The “No” scenario: (The lessons are not lost)

If we tick the “No” response scenario, that would amount to a positive attitude by the leadership of the country and accepting the comment in good faith. The manifestation of that would include factoring in social inclusion measurement and indicators in the periodic assessment of the ERGP especially in relation to the young population in Nigeria. The young people constitute about 60% of the estimated population of 180 million which makes their case a concern for all. A positive reaction would also require assessing the effectiveness of current policies and programmes aimed at the young people such as the N-Power and school feeding programme. Importantly, measuring social inclusion is highly relevant in order for countries to assess their performance, to determine the progress being made and to evaluate the impact of their policies. Social inclusion indicators should not only focus on economic growth but also on social spending and access to services. The measurement should cover areas such as poverty alleviation, access to social services (education, health and sanitation), access to job/decent works, social protection, opportunity to participate in decision making process (that affect their lives), housing, empowerment etc. This would ensure the government’s plans are kept on track as stated in the ERGP to support the economically disadvantaged, create jobs, improve accessibility, affordability and equality of health care across the country and guarantee improved human capital through access to basic education for all.

The “Maybe” Scenario (Not sure whether the lessons are lost or not)

This case scenario would be that of finding reasons to justify the current mode of executing the ERGP. The country truly reels under the burden of infrastructural deficit as a result of abandoned projects that have accumulated over time. The infrastructural decadence arising from the mismanagement of past administrations dictates that we must start from somewhere. This is in addition to the fact that we just emerged from a serious recession.
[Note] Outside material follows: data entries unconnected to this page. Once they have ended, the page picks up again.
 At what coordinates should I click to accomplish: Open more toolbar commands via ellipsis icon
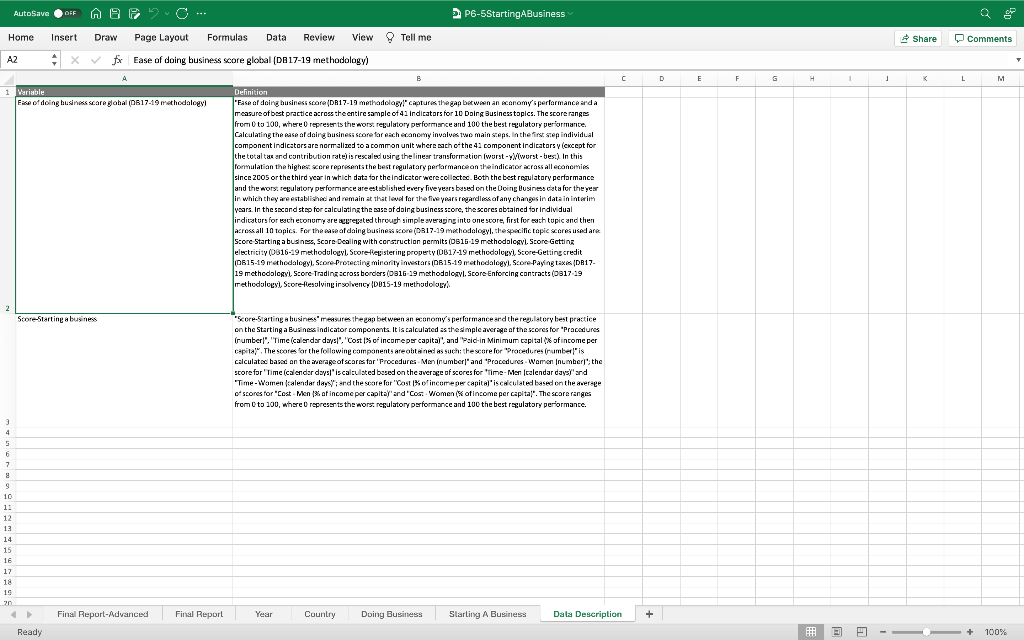pos(200,13)
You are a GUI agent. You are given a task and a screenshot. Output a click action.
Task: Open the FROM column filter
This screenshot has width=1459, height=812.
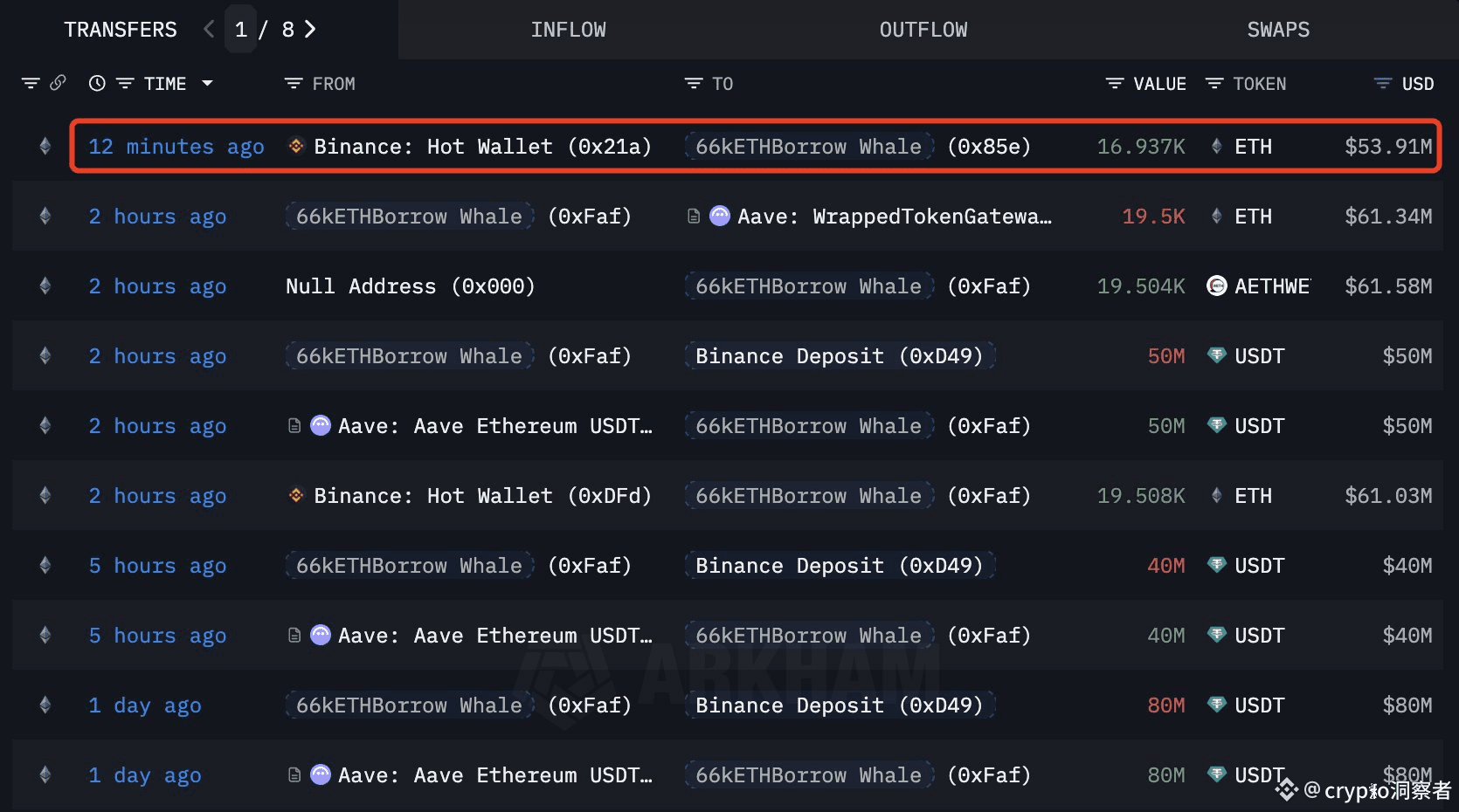(294, 84)
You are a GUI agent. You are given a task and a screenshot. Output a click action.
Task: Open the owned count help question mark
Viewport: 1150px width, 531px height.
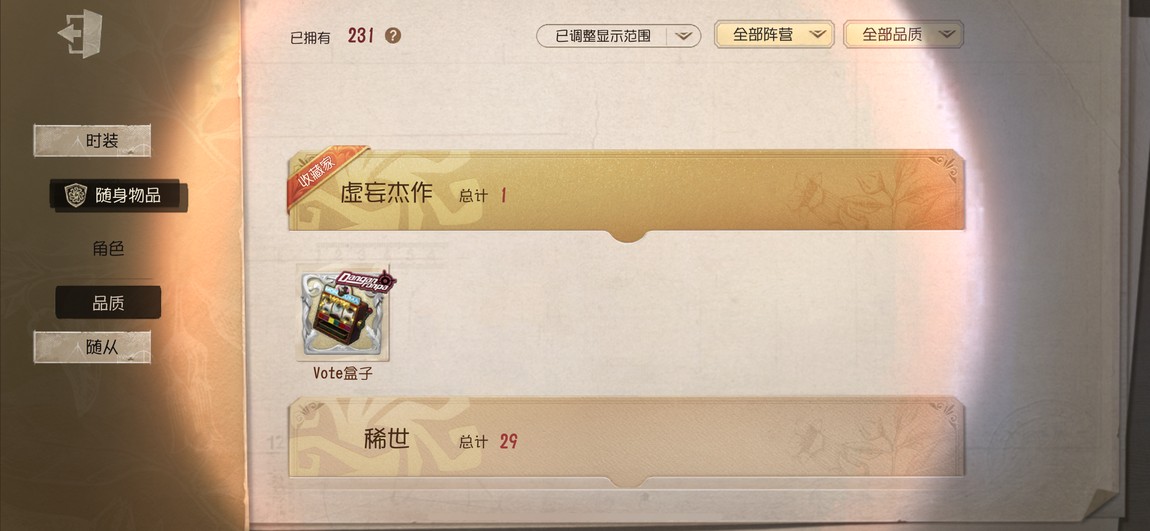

Nevertheless, we would still want to be reassured that we are on course with the implementation pattern of the Economic Recovery and Growth Plan. Perhaps, the National Orientation Agency will work towards carrying the people along in government policy execution so that we can be convinced that we have not lost focus as a nation.

 

Kamal Ololade Ahmed is a graduate of Political Science and Public Administration and he is currently a postgraduate student at the Nigerian Defence Academy where he is pursuing a Master’s degree in Defence and Strategic Studies.